▸ **WORK INSTRUCTION**
The answer must consist of each line below that holds the word "agent", copied as it stands.

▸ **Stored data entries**
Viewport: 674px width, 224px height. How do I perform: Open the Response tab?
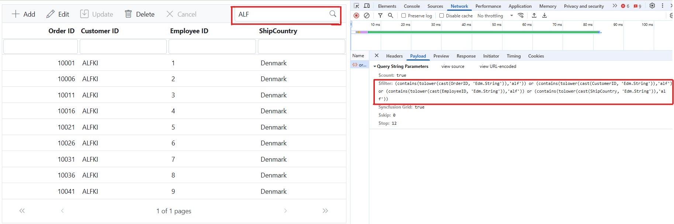click(466, 56)
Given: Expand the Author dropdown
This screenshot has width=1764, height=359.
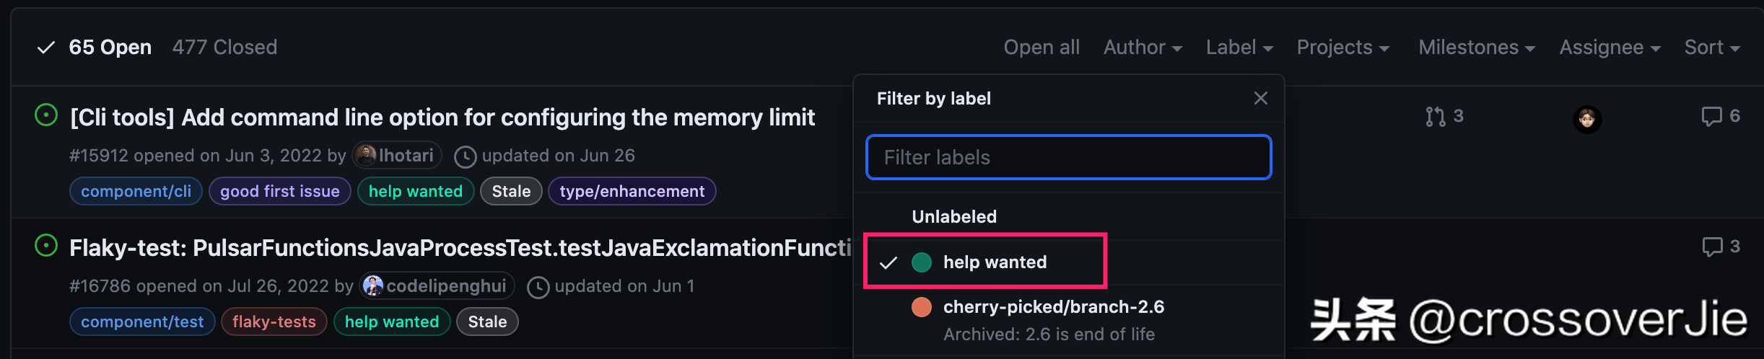Looking at the screenshot, I should click(x=1143, y=48).
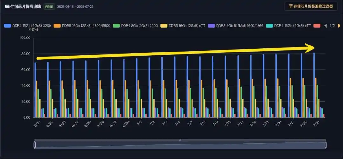Toggle DDR4 8Gb (1Gx8) 3200 legend series
Image resolution: width=343 pixels, height=159 pixels.
coord(135,26)
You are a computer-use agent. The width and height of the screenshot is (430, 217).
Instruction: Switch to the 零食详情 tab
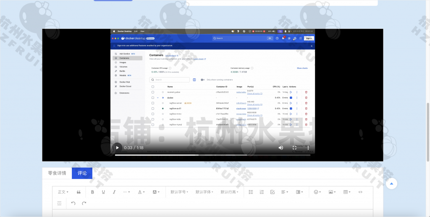tap(57, 173)
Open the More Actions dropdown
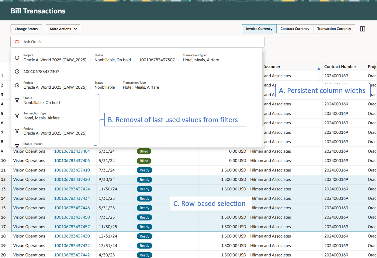Image resolution: width=377 pixels, height=258 pixels. (63, 29)
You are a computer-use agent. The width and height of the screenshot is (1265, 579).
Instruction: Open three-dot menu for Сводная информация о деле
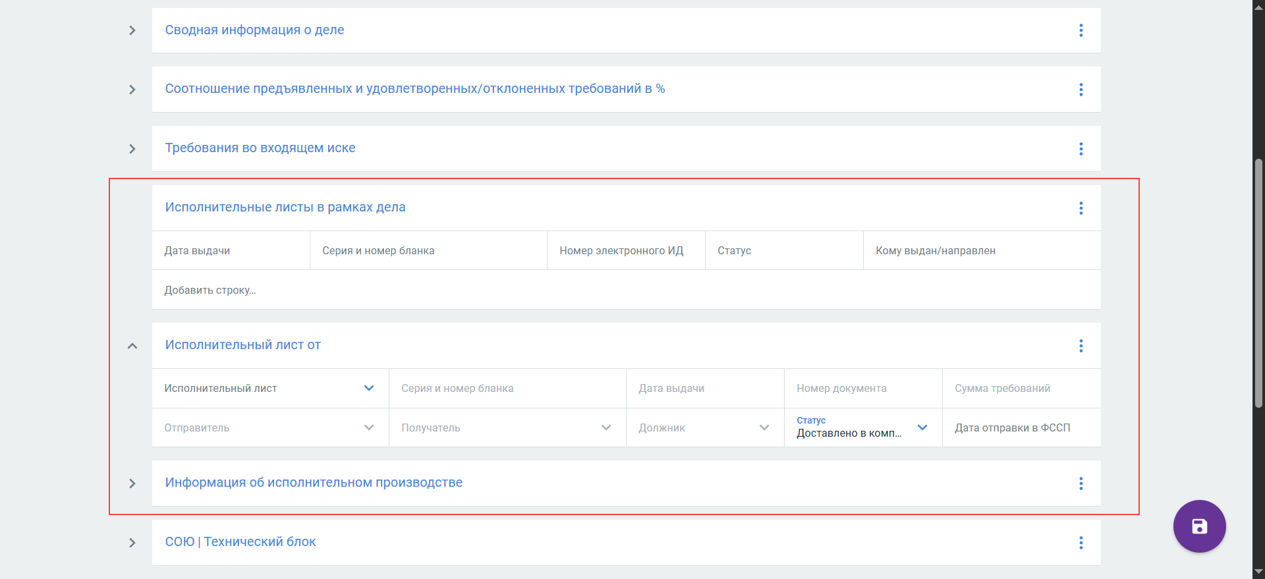tap(1081, 30)
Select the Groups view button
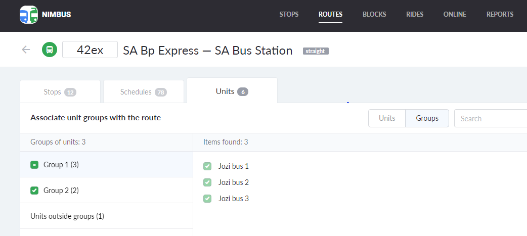 point(427,118)
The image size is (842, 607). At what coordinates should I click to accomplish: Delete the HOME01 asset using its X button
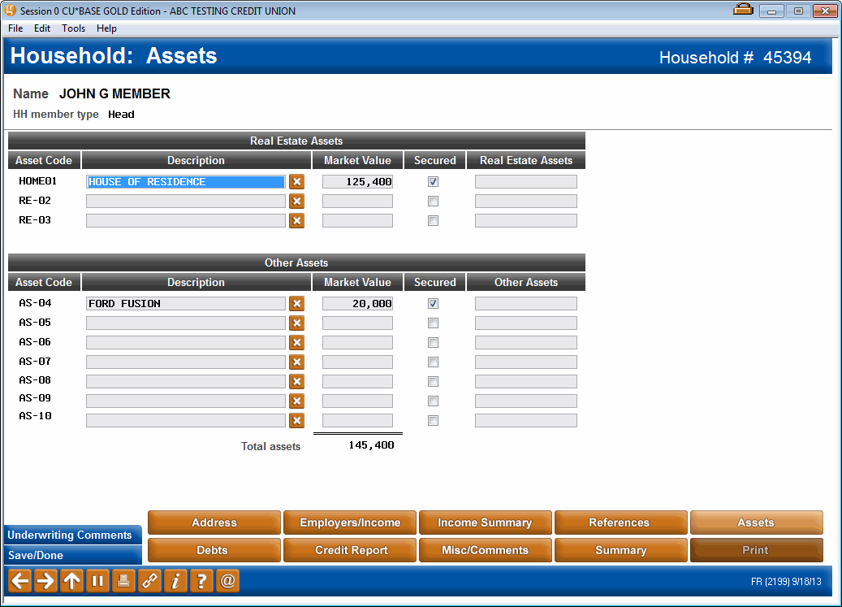(x=296, y=181)
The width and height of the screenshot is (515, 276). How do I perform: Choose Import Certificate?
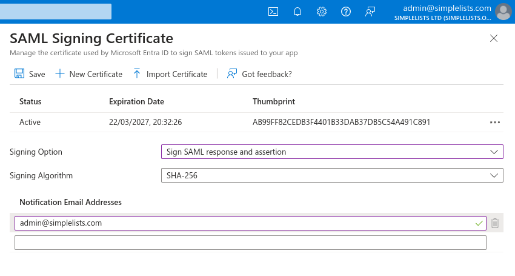pos(170,74)
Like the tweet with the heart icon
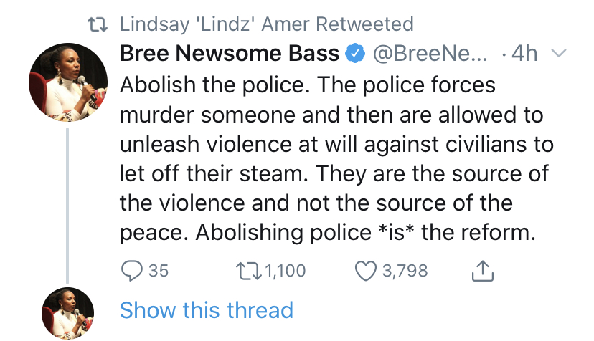The image size is (594, 341). [366, 271]
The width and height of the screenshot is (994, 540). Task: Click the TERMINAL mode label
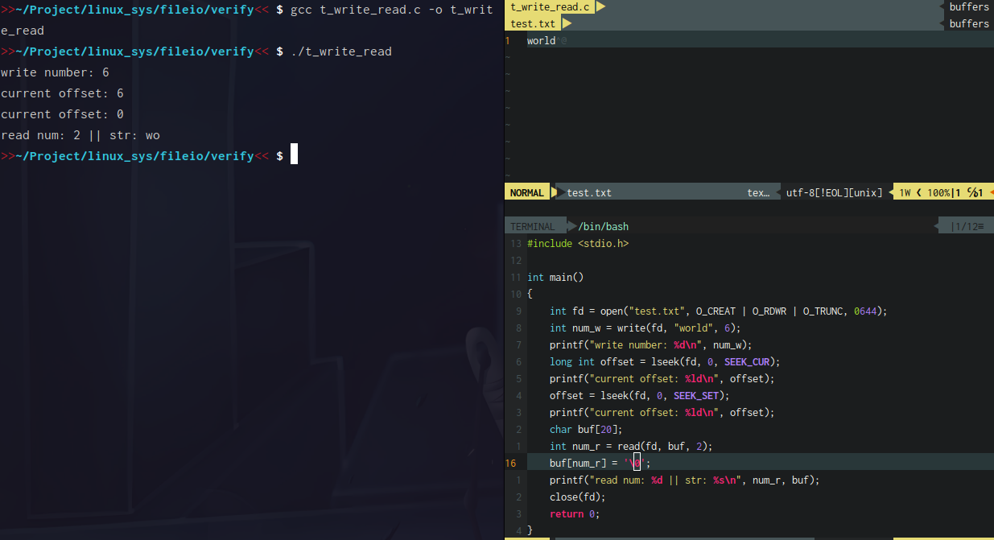[532, 225]
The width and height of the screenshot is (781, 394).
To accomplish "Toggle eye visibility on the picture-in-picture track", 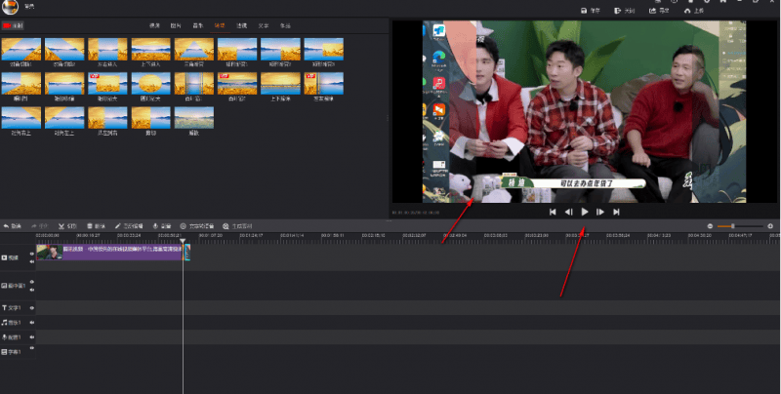I will [31, 282].
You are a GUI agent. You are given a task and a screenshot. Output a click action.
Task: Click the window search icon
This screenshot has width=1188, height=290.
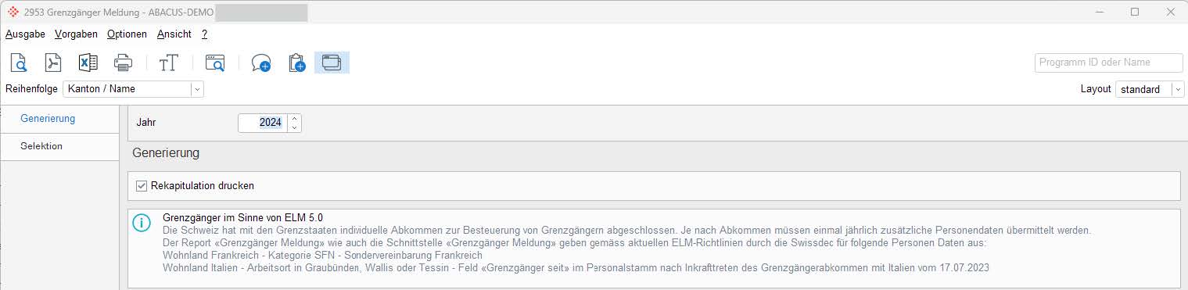(x=214, y=63)
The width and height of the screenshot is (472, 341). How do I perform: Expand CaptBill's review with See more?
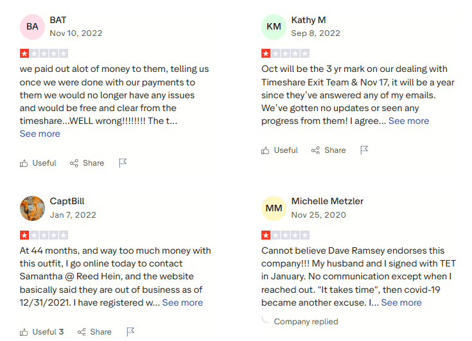point(182,302)
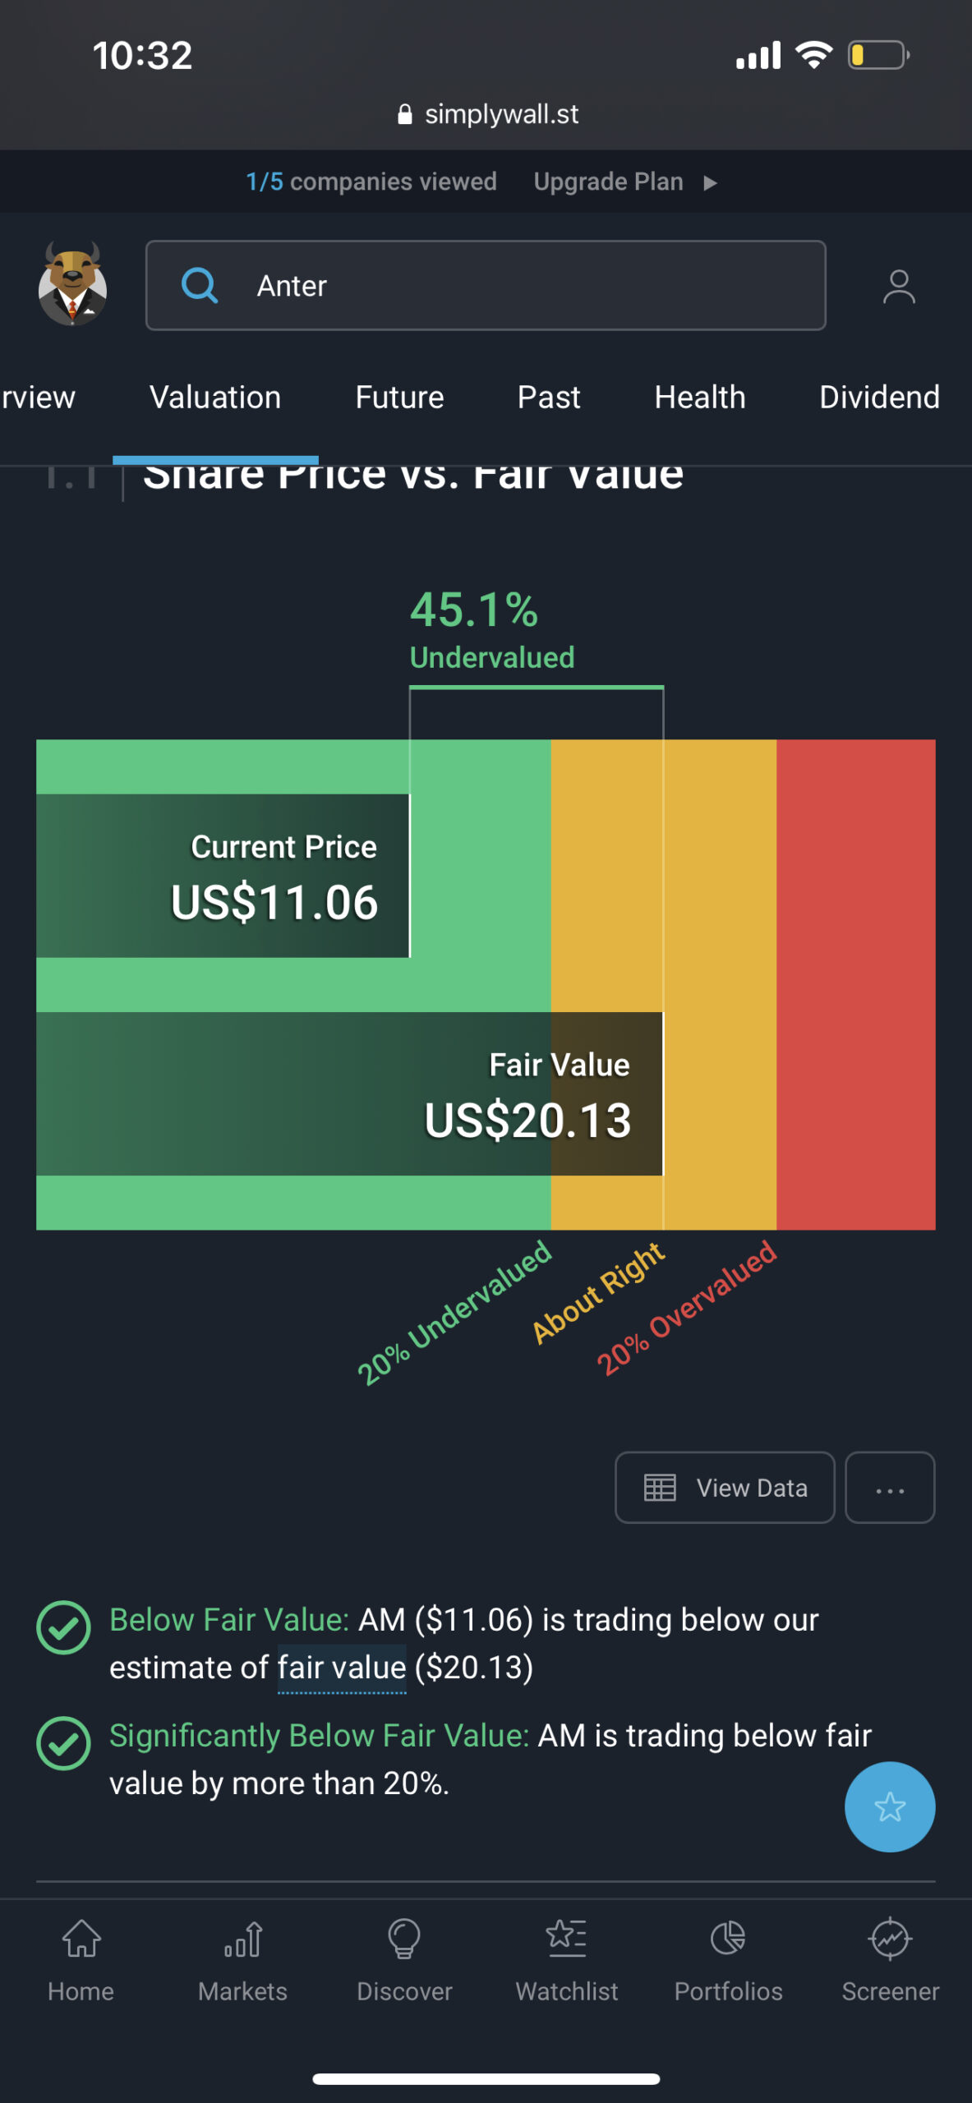
Task: Switch to the Health tab
Action: pos(700,398)
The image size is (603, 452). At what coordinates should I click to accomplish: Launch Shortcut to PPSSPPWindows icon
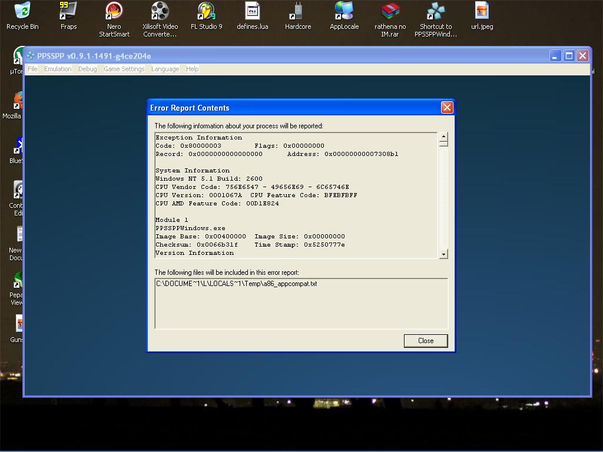(x=436, y=12)
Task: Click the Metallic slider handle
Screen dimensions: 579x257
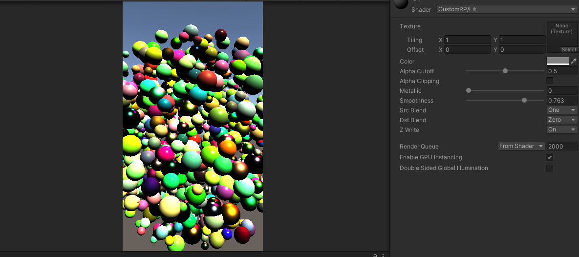Action: tap(469, 90)
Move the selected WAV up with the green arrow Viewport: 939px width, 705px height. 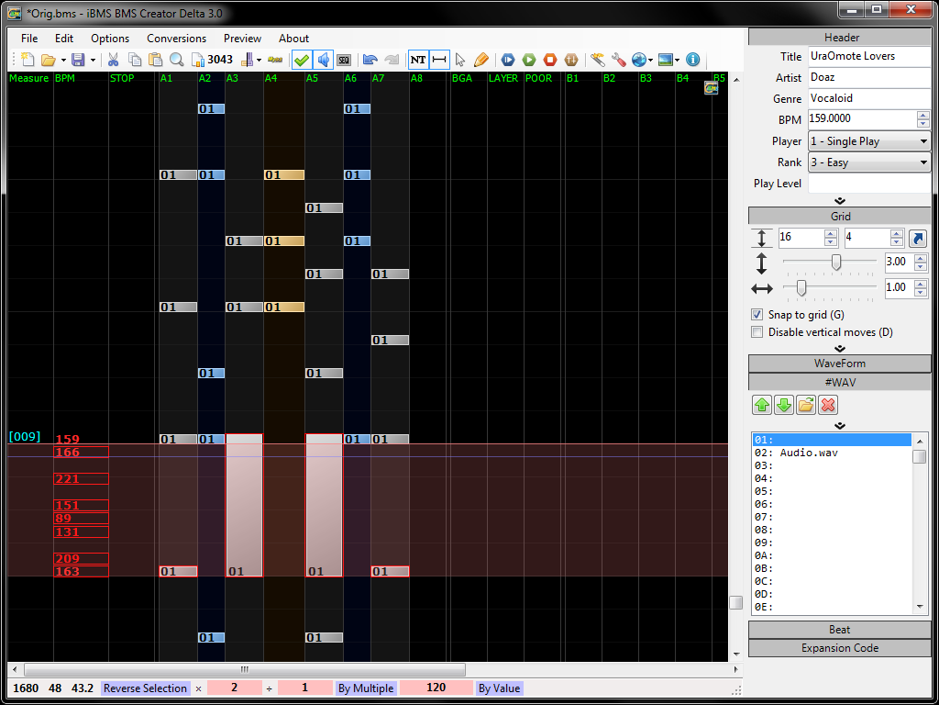(x=762, y=405)
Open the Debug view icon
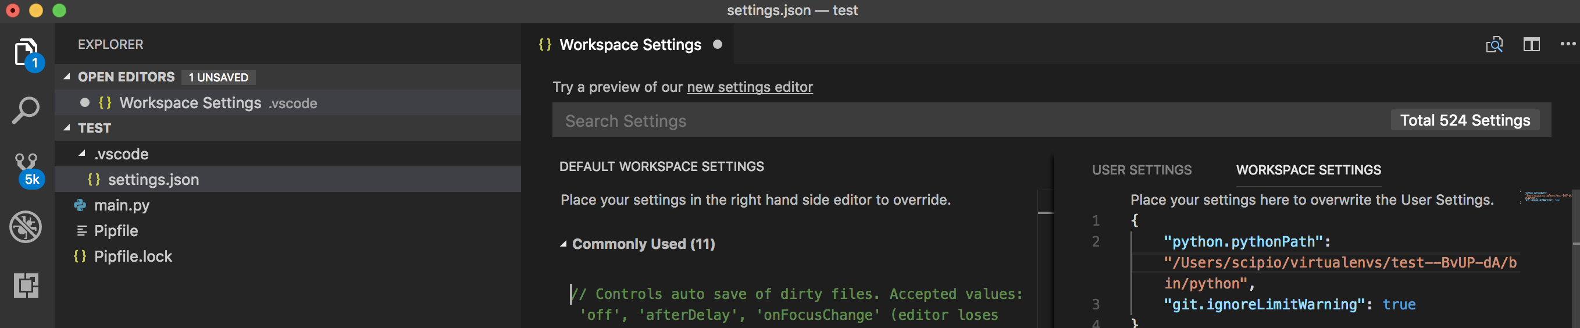Image resolution: width=1580 pixels, height=328 pixels. coord(26,227)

▸ **TASK RESULT**
You are a computer-use agent. The width and height of the screenshot is (430, 217).
You are a computer-use agent. The width and height of the screenshot is (1265, 579).
You are a GUI agent. You are given a task and a screenshot. Output a click action.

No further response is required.